Task objective: Write out each record below exactly, but not the pictures.

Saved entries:
● ● ● ● ● ● ●
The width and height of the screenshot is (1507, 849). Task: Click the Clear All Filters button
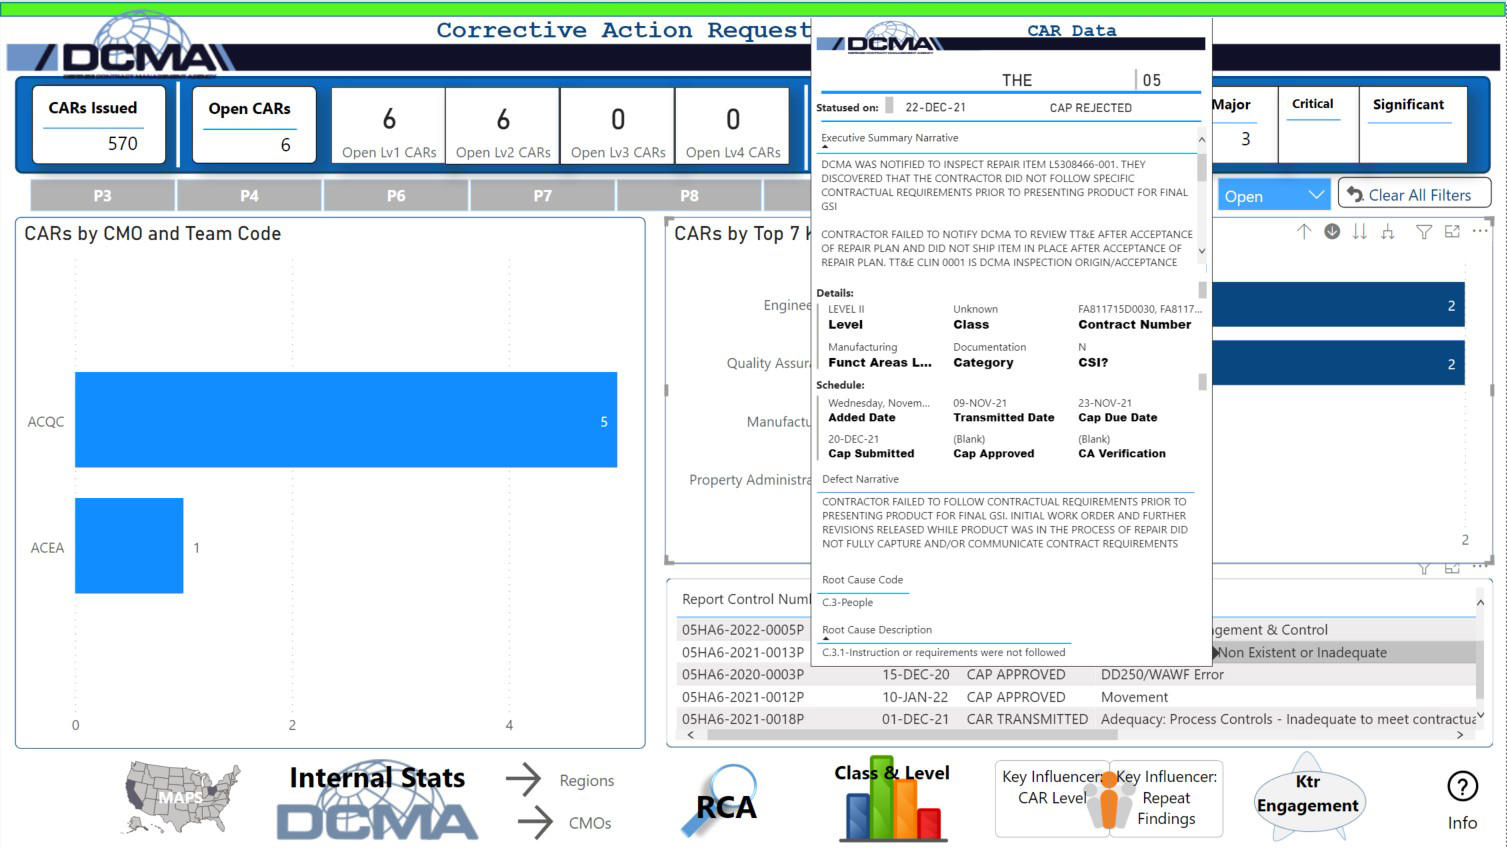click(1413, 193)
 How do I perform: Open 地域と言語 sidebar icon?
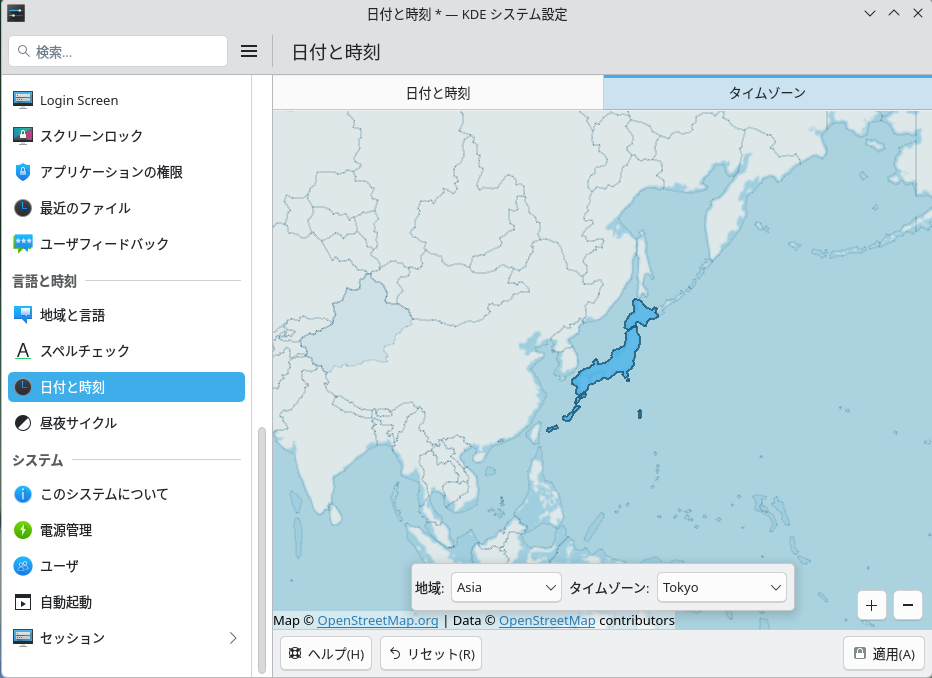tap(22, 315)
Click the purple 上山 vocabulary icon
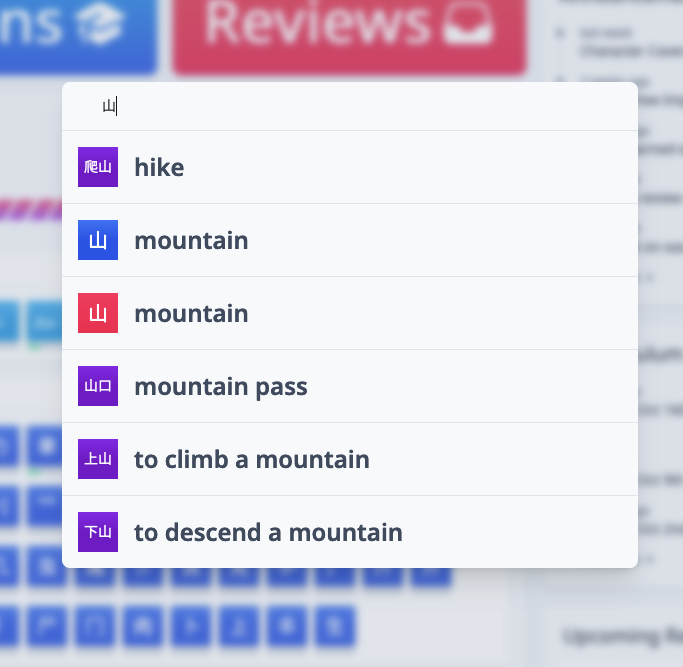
● ● ● ● ● ● ●
Solution for this problem:
The width and height of the screenshot is (1507, 849). Task: Click the Clear All Filters button
click(1413, 193)
 How do I perform: Open 地域と言語 sidebar icon?
tap(22, 315)
Click the purple 上山 vocabulary icon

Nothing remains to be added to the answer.